A table of all EVs under £30k, updated monthly, with range, battery size, and price — in JSON, HTML and CSV

Why we took this seriously at Marketcheck

We sell real-time automotive data to OEMs, finance companies, dealer groups, and investment firms — not consumers. 

Our message is lost in all the automotive consumer content. 

So instead of trying to rank or compete with consumer automotive websites, we focused on how LLMs could discover our data.

We published structured, factual summaries like this:

https://marketcheck.uk/market-analysis/uk-weekly-used-car-market-data-31st-may-2025

These pages are optimised to be used in answers — not read like blogs.

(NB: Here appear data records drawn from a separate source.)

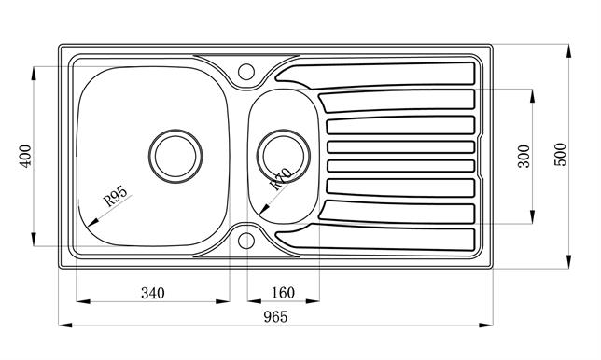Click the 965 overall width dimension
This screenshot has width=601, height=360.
275,317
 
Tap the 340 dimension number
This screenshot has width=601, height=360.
153,293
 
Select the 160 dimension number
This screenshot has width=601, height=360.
284,293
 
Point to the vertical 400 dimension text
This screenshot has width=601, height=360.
26,156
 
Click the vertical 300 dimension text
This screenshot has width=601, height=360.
524,156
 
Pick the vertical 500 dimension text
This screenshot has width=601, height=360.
560,154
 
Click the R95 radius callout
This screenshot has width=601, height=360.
116,197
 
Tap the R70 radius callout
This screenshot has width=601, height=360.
281,178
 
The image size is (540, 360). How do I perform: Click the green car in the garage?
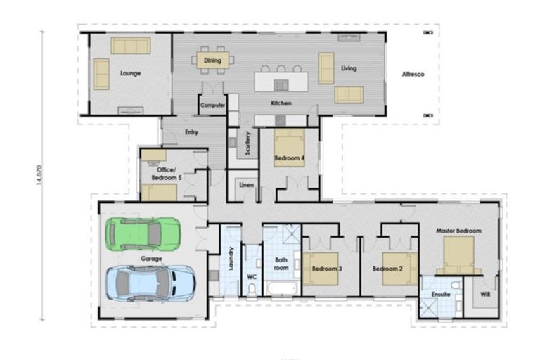coord(143,233)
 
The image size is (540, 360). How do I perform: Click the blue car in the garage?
coord(150,283)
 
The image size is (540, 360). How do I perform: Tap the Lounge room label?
coord(130,73)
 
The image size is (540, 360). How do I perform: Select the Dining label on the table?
coord(212,60)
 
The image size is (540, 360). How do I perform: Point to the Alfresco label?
coord(411,74)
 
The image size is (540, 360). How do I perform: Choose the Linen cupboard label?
coord(246,185)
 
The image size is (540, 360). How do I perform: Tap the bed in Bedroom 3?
coord(325,269)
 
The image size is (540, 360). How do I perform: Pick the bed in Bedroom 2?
coord(400,269)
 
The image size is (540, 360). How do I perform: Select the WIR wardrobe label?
coord(485,294)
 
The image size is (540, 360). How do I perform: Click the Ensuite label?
coord(440,294)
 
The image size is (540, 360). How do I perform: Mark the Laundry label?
coord(231,262)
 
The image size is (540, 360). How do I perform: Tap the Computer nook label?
coord(212,105)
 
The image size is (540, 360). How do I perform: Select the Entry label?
coord(191,132)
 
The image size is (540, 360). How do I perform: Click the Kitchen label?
coord(281,103)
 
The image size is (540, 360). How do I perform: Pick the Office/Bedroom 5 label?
coord(169,174)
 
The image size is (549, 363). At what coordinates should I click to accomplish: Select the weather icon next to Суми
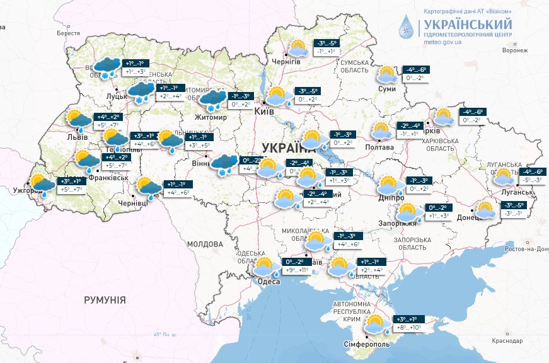tap(387, 76)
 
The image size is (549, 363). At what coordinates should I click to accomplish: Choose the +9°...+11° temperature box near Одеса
tap(296, 270)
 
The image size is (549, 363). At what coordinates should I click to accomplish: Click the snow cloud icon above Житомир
tap(214, 98)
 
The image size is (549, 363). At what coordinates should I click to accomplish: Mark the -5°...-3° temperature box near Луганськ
tap(529, 180)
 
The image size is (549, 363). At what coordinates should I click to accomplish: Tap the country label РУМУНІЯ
tap(105, 300)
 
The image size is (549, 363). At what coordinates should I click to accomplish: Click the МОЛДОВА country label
tap(205, 244)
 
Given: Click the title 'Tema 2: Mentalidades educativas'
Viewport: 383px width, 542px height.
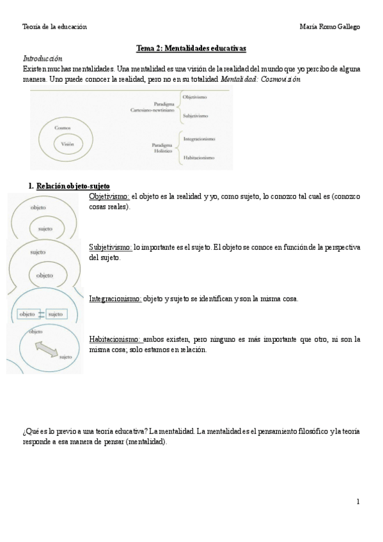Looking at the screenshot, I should (x=191, y=48).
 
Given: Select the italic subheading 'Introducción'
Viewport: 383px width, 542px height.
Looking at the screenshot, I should (x=42, y=58).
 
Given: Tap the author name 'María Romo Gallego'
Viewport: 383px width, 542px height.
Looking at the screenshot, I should (x=329, y=26).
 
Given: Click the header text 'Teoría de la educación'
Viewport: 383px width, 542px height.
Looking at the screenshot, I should (x=54, y=26).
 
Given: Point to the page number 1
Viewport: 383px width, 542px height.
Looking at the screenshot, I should (x=358, y=502).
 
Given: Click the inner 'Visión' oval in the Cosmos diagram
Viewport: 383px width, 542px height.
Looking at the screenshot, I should (x=67, y=144).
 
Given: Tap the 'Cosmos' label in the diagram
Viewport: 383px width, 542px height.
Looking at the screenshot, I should (x=62, y=128).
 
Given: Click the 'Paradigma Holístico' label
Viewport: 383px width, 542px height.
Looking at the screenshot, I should (x=162, y=148).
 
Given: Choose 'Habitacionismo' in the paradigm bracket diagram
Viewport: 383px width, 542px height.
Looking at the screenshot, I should (x=199, y=158).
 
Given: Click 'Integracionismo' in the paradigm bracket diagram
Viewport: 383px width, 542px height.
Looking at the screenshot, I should (x=199, y=139).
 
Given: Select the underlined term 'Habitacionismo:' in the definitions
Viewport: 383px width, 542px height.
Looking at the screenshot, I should (x=114, y=339).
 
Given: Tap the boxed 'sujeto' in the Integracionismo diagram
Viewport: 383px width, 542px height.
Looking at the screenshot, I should (x=56, y=314).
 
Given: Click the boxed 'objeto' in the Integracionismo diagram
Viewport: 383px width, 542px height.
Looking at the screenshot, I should (x=27, y=314).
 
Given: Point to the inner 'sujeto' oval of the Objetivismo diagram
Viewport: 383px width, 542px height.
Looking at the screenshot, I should (x=45, y=227).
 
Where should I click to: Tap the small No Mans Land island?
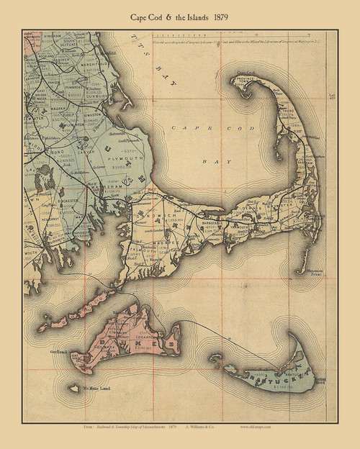pos(73,389)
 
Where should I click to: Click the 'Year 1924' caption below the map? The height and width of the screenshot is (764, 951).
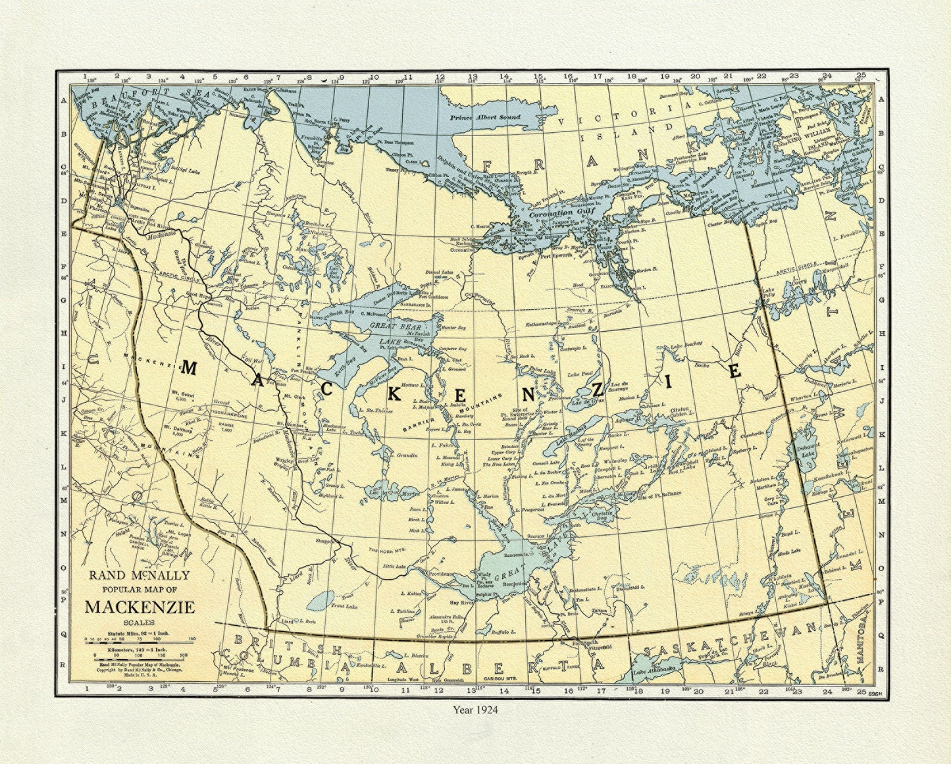[x=475, y=709]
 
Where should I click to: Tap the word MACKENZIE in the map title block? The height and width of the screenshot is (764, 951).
[x=140, y=606]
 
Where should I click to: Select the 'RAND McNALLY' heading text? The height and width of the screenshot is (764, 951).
[x=140, y=575]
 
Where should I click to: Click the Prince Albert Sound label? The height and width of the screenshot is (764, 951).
[x=485, y=117]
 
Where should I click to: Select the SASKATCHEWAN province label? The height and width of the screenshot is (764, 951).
[x=731, y=639]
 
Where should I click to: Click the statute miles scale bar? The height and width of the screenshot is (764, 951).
[x=140, y=639]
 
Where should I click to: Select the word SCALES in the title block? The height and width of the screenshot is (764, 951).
[x=140, y=622]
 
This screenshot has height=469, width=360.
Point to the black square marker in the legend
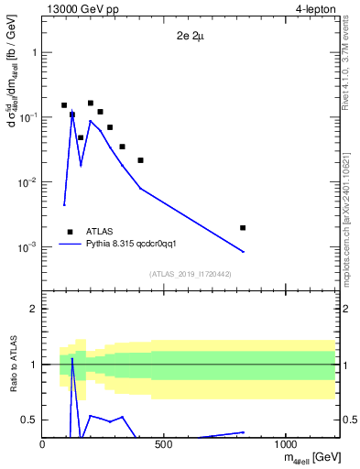[70, 232]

They may not look exciting or interesting to you but….

The result? 

Over 30% of our inbound leads for automotive data now come via ChatGPT and Perplexity, and they’re higher-quality than anything we get from PPC.

What you can do today

  1. Identify what your company knows that LLMs might use.

  2. Make that data structured, clear, and crawlable.

  3. Build content for agents and tools — not just humans.

  4. Track who’s discovering you from AI, not just Google.

A note on expertise in the LLM era

There are no true “AIO” (AI Optimisation) experts - I am certainly not claiming any expertise. 

This is a new frontier.

Most SEO expertise today is based on:

  • Iterating on known Google patterns

  • Following what has worked for others

  • Building backlinks, writing keyword-rich content, improving load speed

But LLMs don’t use those rules. So anyone claiming to be an LLM visibility expert is experimenting — just like you could.

This creates a rare window: a level playing field where early adopters and smart explorers can get ahead without needing domain authority or legacy traffic.

If your organisation can test, learn, and structure its content faster than others, you can become the trusted source LLMs lean on.

Final Thought: Be the Answer, Not the Ad

SEO isn’t dead. But it’s no longer enough.

If you’re building your content, website, and brand purely for Google’s rules, you’re already behind.

The next wave of discovery belongs to those who understand:

LLMs don’t show links. They show answers (with links). Make sure it’s your answer.